Had the world got it wrong about him? Or did he cash in on his racy reputation because it fitted the image of the sporting superstar? Who was he behind that mask of sophisticated playboy? If she had offered herself to him so shamelessly and he’d refused, then he must surely have far more to him than met the eye.
She held her purse in front of her stomach with both hands, suddenly feeling terribly gauche…well, even more so than usual. ‘About last night…’ she began.
‘Don’t mention it. I won’t.’ Another glinting look. ‘It can be our little secret.’
She gnawed her lip as she thought of all the thousands of followers he would have on Twitter or other social media. He could make an absolute fool of her with a couple of hash tags. What if he’d taken pictures of her without her knowing? Her stomach dropped. The stripper routine. Oh, God. What if he’d recorded it? Uploaded it? Sent it out to cyberspace. What if he blackmailed her? What if—?

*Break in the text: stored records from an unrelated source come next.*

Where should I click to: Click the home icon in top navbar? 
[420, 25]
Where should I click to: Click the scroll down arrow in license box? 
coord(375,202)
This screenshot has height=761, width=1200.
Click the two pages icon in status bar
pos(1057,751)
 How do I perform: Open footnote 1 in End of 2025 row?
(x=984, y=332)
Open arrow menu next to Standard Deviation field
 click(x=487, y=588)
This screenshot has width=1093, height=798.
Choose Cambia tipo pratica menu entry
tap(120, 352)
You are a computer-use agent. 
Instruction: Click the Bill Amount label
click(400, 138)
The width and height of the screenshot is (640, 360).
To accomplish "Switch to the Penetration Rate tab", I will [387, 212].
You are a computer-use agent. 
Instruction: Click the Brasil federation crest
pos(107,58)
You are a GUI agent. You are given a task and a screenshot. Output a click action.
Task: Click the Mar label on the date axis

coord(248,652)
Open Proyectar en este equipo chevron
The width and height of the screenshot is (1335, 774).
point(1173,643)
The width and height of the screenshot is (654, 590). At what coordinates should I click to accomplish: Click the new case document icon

He reached into his trouser pocket and handed her his phone. ‘You can check it if you like.’
Daisy stared at his phone as if it were a grenade with the pin pulled out. ‘I really don’t think that’s—’
‘Here, I’ll show you.’ He came and stood shoulder to shoulder with her, accessing the camera roll on his phone. ‘See?’
She peered at the images he was scrolling through, conscious of the way his light lemony and citrus cologne sharpened the air. She could feel the slightest brush of his hair-roughened arm against her smoother one. Her traitorous mind began assembling images of them in bed together, limbs entangled, lips locked, tongues mating. ‘Good gracious, is that a dress that girl is almost wearing?’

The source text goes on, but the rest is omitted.